# An example scraper covering multiple 'next' pages

The code below can be copied and adapted to create your own scraper.

The first part installs all the libraries. I've kept this separate to the other parts so that you don't have to install them every time you want to run the scraper itself.

The second code block uses those functions to scrape a number of pages linked by 'next' buttons. To do this it creates some special custom functions

## Defining your own custom functions 

Often in scraping we will need to run the same block of code over and over again. In this situation it is useful to store that code in a function of its own that we can call when we want to re-use it.

To create a custom function in Python you use the command `def` followed by the name you want to give your function. You then need some parentheses containing the names you want to give its ingredients (the parameters). 

Finally, you need to add a **colon**.

For example: `def dosomething(withthis):`

When you press enter the next line will be indented and any indented lines that follow will be stored within the function.

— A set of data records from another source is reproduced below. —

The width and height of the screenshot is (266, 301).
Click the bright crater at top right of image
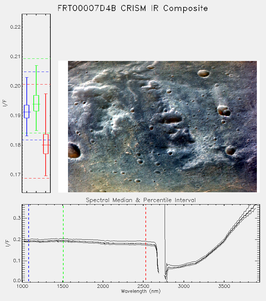click(203, 73)
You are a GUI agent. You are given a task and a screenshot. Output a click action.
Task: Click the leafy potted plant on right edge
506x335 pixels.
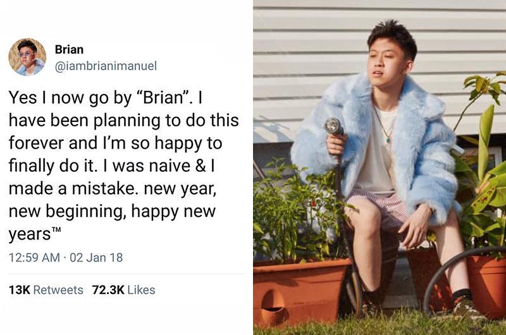[483, 168]
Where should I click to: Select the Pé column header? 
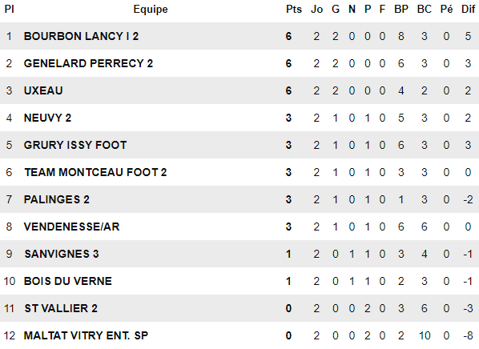(x=446, y=9)
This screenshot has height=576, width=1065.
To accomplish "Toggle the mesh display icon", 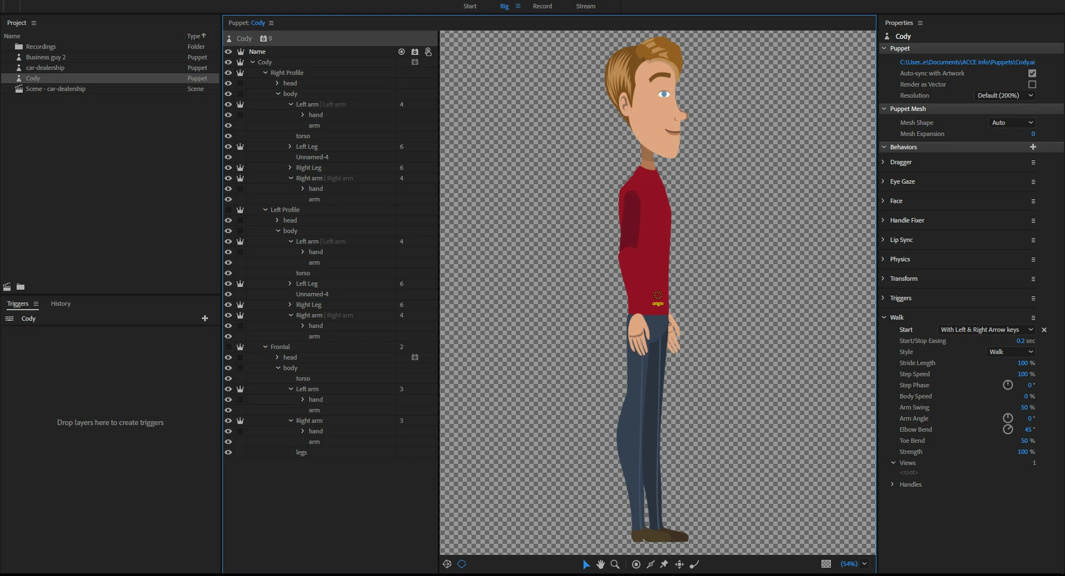I will (x=447, y=564).
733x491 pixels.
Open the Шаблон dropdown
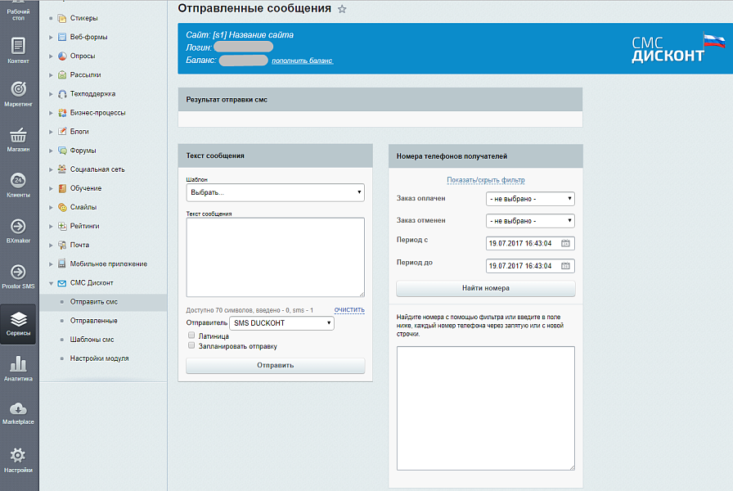coord(275,192)
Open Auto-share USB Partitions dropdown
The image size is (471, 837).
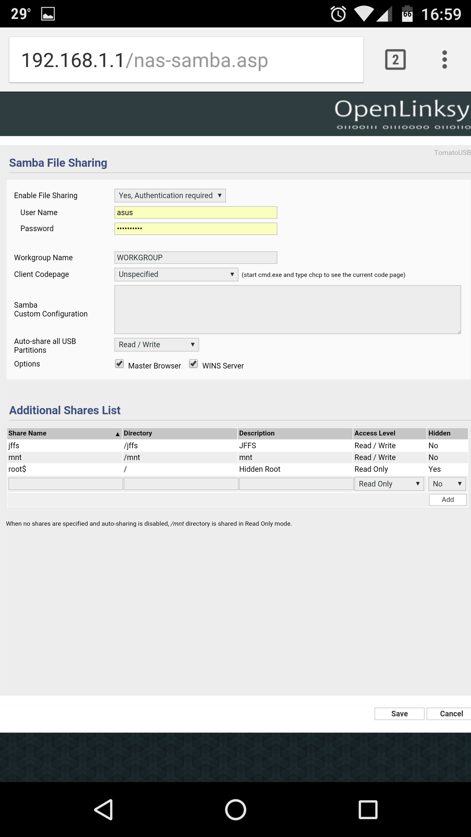point(156,345)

However, the code inside the function will not run *until the function is called*.

You call the function as you do any other. For example, to call the `dosomething` function used as an example above, you would simply type something like:

`dosomething(putyourspecificthinghere)`

This will take the variable `putyourspecificthinghere` and **pass** it to that function (as its one ingredient). Within the function this is assigned to a new **local variable** (called `withthis` in the example above) which only exists while that function is running.

## Functions that `return` information

Because information within a function only exists while it is running, some functions pass information *back* so that it can be stored.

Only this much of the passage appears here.